Instructions to follow:
When you reach the line in the data below that contains "Click the magnifier", please start repeating lines exactly, and stop after the line that contains "You are a computer-use agent. The", repeating nothing else.

Start of Input

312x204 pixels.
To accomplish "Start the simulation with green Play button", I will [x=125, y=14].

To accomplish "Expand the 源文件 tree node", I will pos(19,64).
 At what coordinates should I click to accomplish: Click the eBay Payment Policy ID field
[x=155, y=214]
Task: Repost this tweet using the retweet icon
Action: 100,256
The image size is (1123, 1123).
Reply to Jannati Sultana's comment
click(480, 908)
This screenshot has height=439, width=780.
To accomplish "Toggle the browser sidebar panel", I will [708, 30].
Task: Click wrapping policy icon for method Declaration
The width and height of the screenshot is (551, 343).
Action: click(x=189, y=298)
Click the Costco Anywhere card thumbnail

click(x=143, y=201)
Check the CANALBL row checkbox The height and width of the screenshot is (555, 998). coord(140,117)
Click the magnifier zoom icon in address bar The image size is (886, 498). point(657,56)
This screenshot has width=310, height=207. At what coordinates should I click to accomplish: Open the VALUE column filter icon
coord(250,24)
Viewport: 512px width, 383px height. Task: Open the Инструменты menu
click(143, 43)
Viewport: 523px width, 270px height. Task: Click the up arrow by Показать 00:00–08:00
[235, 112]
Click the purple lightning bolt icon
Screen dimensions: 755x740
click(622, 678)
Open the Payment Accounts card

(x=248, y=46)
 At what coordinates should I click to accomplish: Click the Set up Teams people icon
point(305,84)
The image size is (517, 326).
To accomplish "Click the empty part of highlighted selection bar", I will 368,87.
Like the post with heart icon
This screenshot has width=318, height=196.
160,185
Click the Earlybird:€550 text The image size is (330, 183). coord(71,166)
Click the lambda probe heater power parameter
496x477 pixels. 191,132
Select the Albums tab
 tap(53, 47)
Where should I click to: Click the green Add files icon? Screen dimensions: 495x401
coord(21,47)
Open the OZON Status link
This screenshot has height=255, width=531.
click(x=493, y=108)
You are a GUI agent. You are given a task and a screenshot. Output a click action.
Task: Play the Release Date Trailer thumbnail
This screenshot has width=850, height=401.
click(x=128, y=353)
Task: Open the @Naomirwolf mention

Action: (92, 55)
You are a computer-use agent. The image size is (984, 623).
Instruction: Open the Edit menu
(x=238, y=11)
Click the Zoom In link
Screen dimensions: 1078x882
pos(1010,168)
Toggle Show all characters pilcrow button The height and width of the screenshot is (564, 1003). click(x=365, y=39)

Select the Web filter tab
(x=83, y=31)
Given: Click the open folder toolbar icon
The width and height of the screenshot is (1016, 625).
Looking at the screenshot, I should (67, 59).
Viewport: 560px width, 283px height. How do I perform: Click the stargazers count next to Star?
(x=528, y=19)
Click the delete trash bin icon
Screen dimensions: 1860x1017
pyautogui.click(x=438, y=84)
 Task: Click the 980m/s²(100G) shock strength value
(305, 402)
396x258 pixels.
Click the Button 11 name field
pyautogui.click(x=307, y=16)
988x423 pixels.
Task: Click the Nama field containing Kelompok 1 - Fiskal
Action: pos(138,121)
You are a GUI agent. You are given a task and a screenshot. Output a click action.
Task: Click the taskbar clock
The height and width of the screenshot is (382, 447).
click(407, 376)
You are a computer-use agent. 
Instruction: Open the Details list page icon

End of Input

Reply:
Click the magnifier zoom icon in address bar The image size is (886, 498). point(657,56)
This screenshot has width=310, height=207. At what coordinates should I click to accomplish: Open the VALUE column filter icon
coord(250,24)
Viewport: 512px width, 383px height. Task: Open the Инструменты menu
click(143, 43)
Viewport: 523px width, 270px height. Task: Click the up arrow by Показать 00:00–08:00
[235, 112]
Click the purple lightning bolt icon
Screen dimensions: 755x740
click(622, 678)
Open the Payment Accounts card

(x=248, y=46)
 At what coordinates should I click to accomplish: Click the Set up Teams people icon
point(305,84)
The image size is (517, 326).
To accomplish "Click the empty part of highlighted selection bar", I will 368,87.
Like the post with heart icon
This screenshot has width=318, height=196.
160,185
Click the Earlybird:€550 text The image size is (330, 183). coord(71,166)
Click the lambda probe heater power parameter
496x477 pixels. 191,132
Select the Albums tab
 tap(53, 47)
Where should I click to: Click the green Add files icon? Screen dimensions: 495x401
coord(21,47)
Open the OZON Status link
This screenshot has height=255, width=531.
click(x=493, y=108)
You are a GUI agent. You are given a task and a screenshot. Output a click action.
Task: Play the Release Date Trailer thumbnail
This screenshot has width=850, height=401.
click(x=128, y=353)
Task: Open the @Naomirwolf mention

Action: (92, 55)
You are a computer-use agent. The image size is (984, 623).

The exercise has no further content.